(RECORDS PROVIDED begins)

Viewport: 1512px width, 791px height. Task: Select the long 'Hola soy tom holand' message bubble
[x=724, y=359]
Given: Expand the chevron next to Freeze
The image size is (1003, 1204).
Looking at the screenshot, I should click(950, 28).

(RECORDS PROVIDED ends)
(RECORDS PROVIDED begins)

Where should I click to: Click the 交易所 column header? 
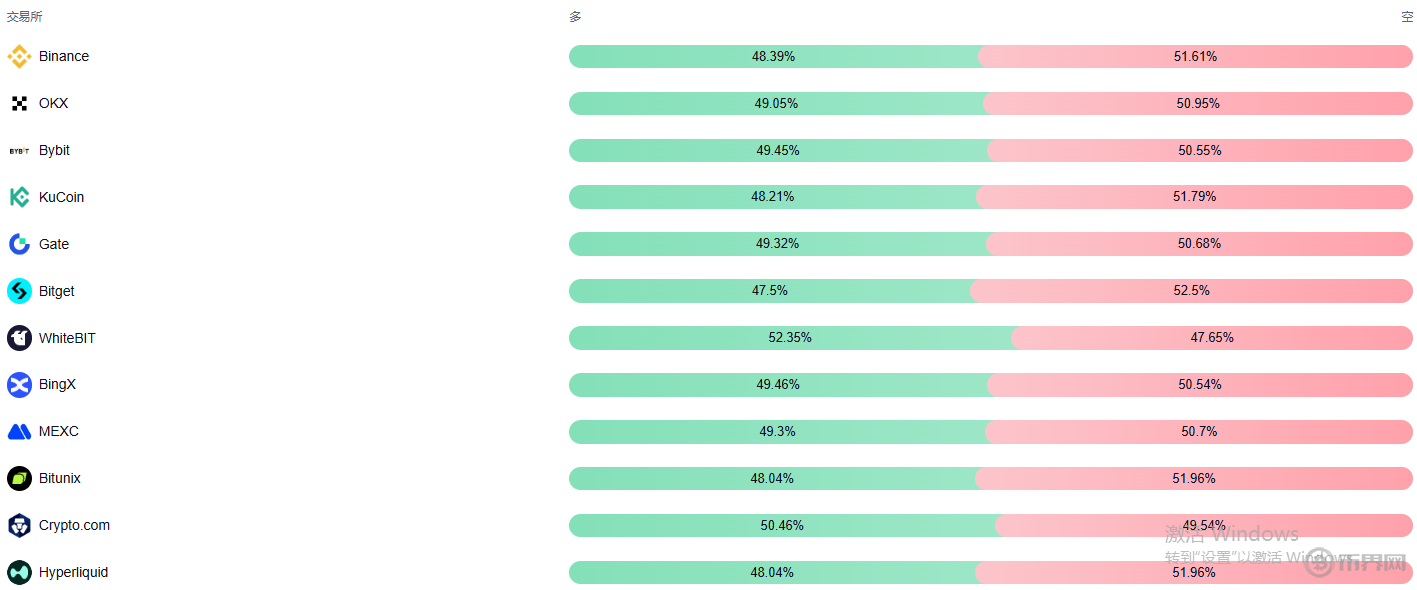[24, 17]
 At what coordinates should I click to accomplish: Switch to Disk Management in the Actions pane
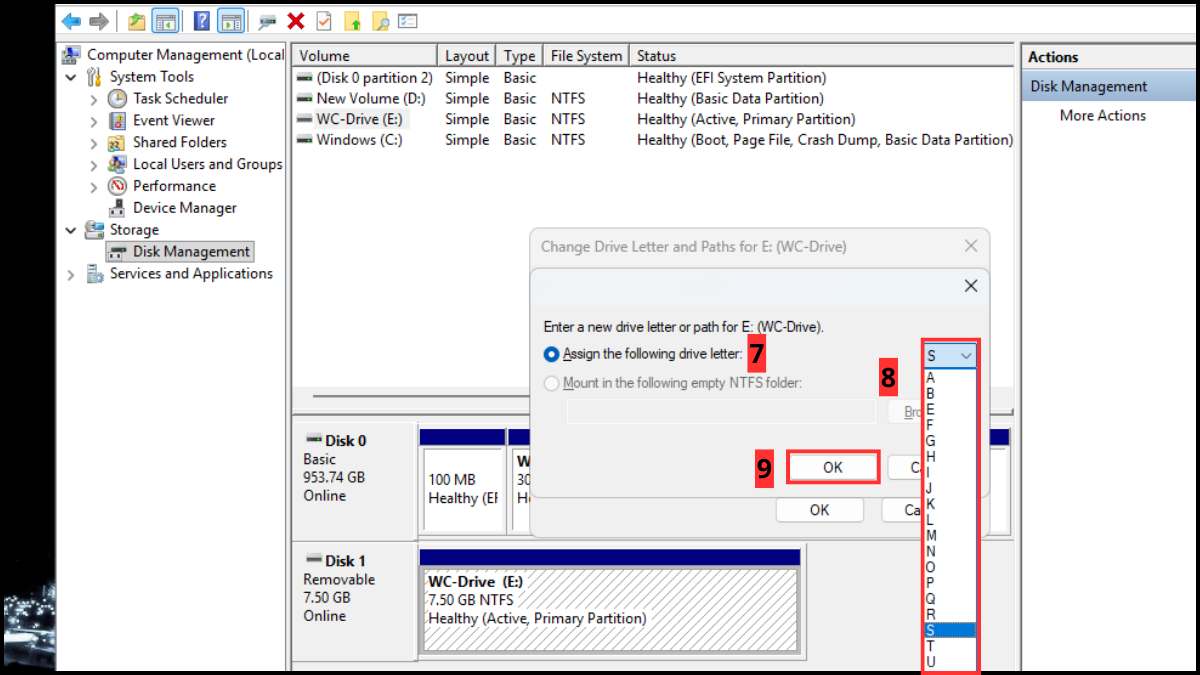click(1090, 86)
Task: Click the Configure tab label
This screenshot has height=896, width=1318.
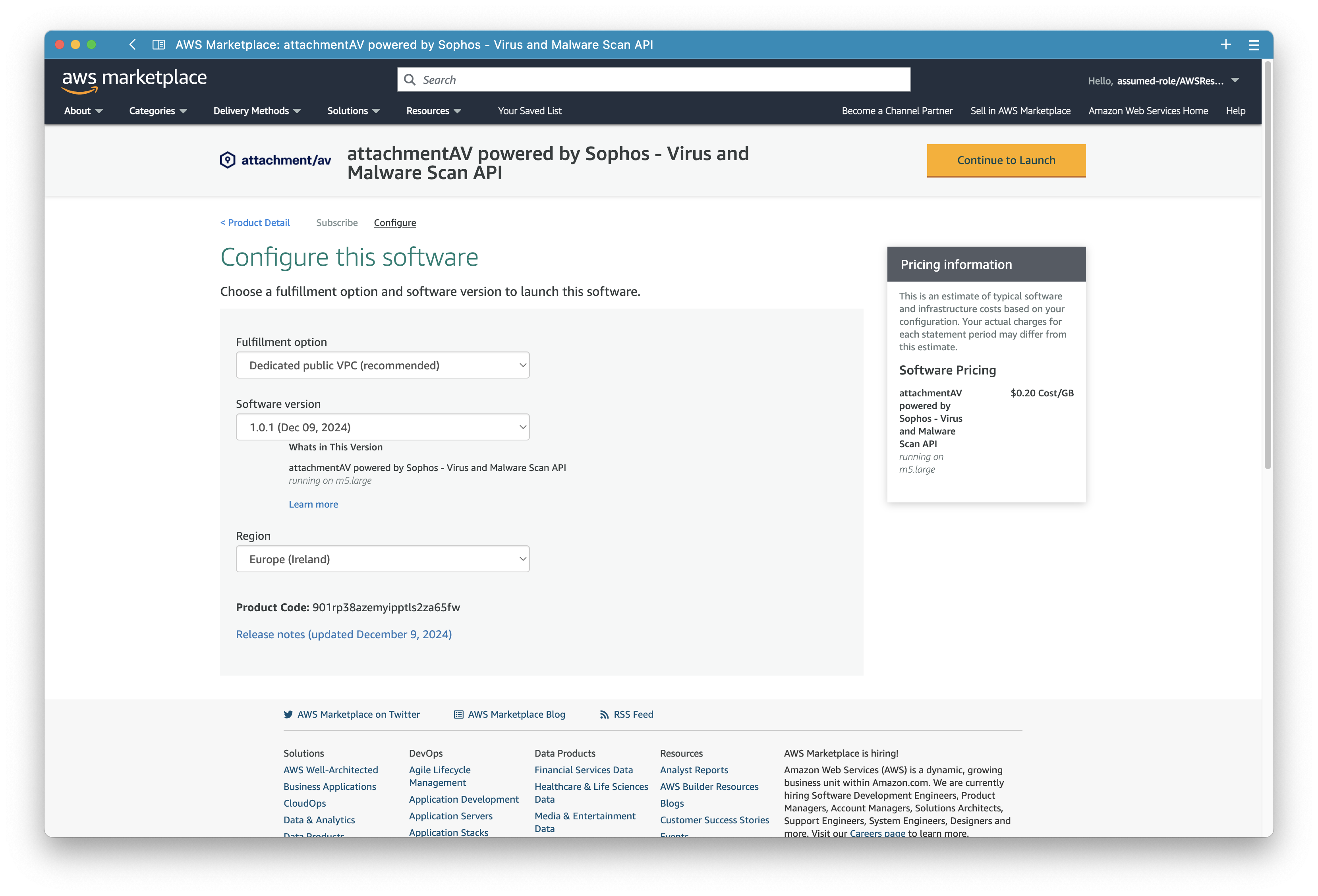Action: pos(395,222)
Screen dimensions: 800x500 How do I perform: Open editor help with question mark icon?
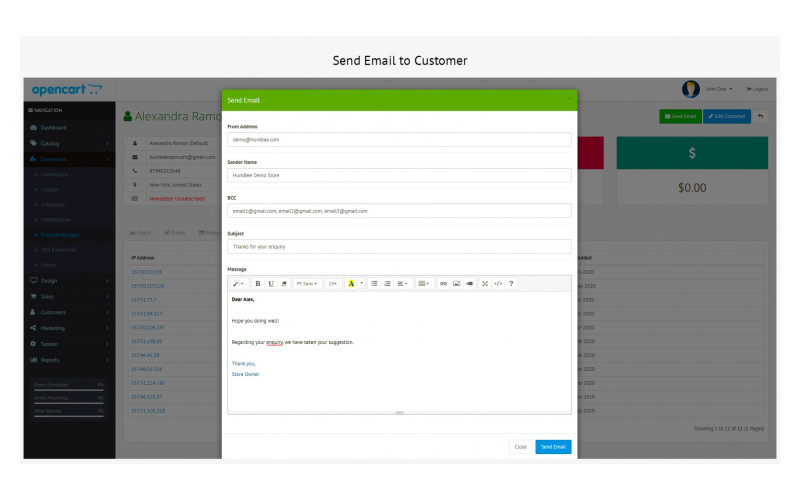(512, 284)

(RECORDS PROVIDED ends)
(RECORDS PROVIDED begins)

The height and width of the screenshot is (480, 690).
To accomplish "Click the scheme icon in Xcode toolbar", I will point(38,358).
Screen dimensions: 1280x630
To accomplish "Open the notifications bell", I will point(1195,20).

(RECORDS PROVIDED ends)

ABOUT THIS EXERCISE -> Copy all lines from the material that include "will".

REPLY TO THE TASK ->
To accomplish "Click the scheme icon in Xcode toolbar", I will point(38,358).
To accomplish "Open the notifications bell", I will point(1195,20).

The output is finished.